Obviously your title WAS designed to elicit discussion - but rather then throwing stuff out there, have you done any legal research to indicate that there is even a ghost of a concern?

Just making things easier

scor's picture

Interesting concerns, thanks for raising them! RDFa just makes extracting information from website easier for machines which don't have to guess where the title is, what's the name of the author of this comment, etc. It does not surface more data than what's already on the page in HTML, RDFa is no more than just extra semantic information wrapping bits of text. So a human could already scrap this data manually, RDFa just makes it easier. Another thing is that out of the box, there is no linkage to other sites out there, so if you are worried about your user account being linked to some other identity online, it won't happen unless you purposely do it via some custom code or contrib module. RSS has been in Drupal for years (with no way to be disabled) and RSS was one means to get data out of your site for syndication purposes, RDFa is not more than RSS on steroids, with much more extensibility and embedded in the HTML, that's it. RDFa is enabled in the standard profile because we think it's the way forward for the Web.

Responses ...

matt_paz's picture

have you done any legal research to indicate that there is even a ghost of a concern?

@chapster Ha. Not a lawyer, nor did I question the legality of it. Even then, there'd be the question of which legal regime one would use. The privacy regime in the EU, for instance, might offer many more interesting things to examine than that of say, the US. Again, my question was a little bit tongue-in-cheek.

I think this exaggerated concern is getting close to absurdity.

Heh, I guess time will tell whether or not privacy issues and the semantic web/RDFa have a relationship or not. I will say that my sister thinks it is absurd that I tell her to stay off FaceBook, so ya, I get dismissed a lot when I suggest a word of caution about these types of issues.

If someone installs D7, (or any software/package), and they don't read about usage,
properties, features, etc; then they are the ones not being responsible.

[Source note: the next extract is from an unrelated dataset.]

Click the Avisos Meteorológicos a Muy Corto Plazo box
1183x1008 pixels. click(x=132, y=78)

Hmm. Ya, I think that is more or less fair... of course, there is an issue of trust as well ... and again, as tech gets easier and more accessible, it is often easy for less savvy folks to "caught up" in the action. And mind you, I believe Drupal has a good history on this front ... and can point to something as recent as the following http://drupal.org/node/867820 as something that reinforces trust.

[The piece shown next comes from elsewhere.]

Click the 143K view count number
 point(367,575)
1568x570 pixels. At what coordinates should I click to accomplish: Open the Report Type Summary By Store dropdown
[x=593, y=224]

RDF just makes extracting information from website easier for machines

Ya, I guess that is my point in a way. An audience of humans is not likely to connect dots that machines can ... not that bots don't try to guess the semantic meaning and patterns from content on the web today ... just that it will be a no brainer with RDFa.

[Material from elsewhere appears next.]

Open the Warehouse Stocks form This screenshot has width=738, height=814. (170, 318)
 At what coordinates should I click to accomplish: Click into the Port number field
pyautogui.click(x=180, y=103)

if you are worried about your user account being linked to some other identity online ...

Ya, that's it. And I understand that, out-of-the-box, there are no linkages. I also have some feel for techniques that attempt to link disparate identities online even when they aren't formally linked ... I'm guessing this will make it easier. Again, I know I'm stretching here.

RSS has been in Drupal for years

Ya, I'm just thinking out of the box, there was not any RSS exposed when creating a simple web site ... not that I'd want to imagine life w/out RSS.

RDFa is not more than RSS on steroids

Heh, indeed ... and we all understand the side-effects of steroids
;) Sorry -- was just too good to pass up.

RDF is enabled in the standard profile because we think it's the way forward for the Web.

Yes, I do too. I think it has tremendous potential and D7's work with RDFa could well differentiate it among other players. The Googles and Yahoos of the world will love it. And mind you, I'm not saying scrap it all ... or that semantic web technologies are evil ... just a pause ... wondering about the potential for unintended consequences ... particularly as it relates to users (people) ... as compared to properties of things, etc. I can't imagine life w/out RSS today ... and I'm sure I'll say the same about the long term impact of RDFa. Perhaps the Recorded Future news was a bit of a tipping point for me, personally. Heh, maybe I'm just a Luddite in waiting ;)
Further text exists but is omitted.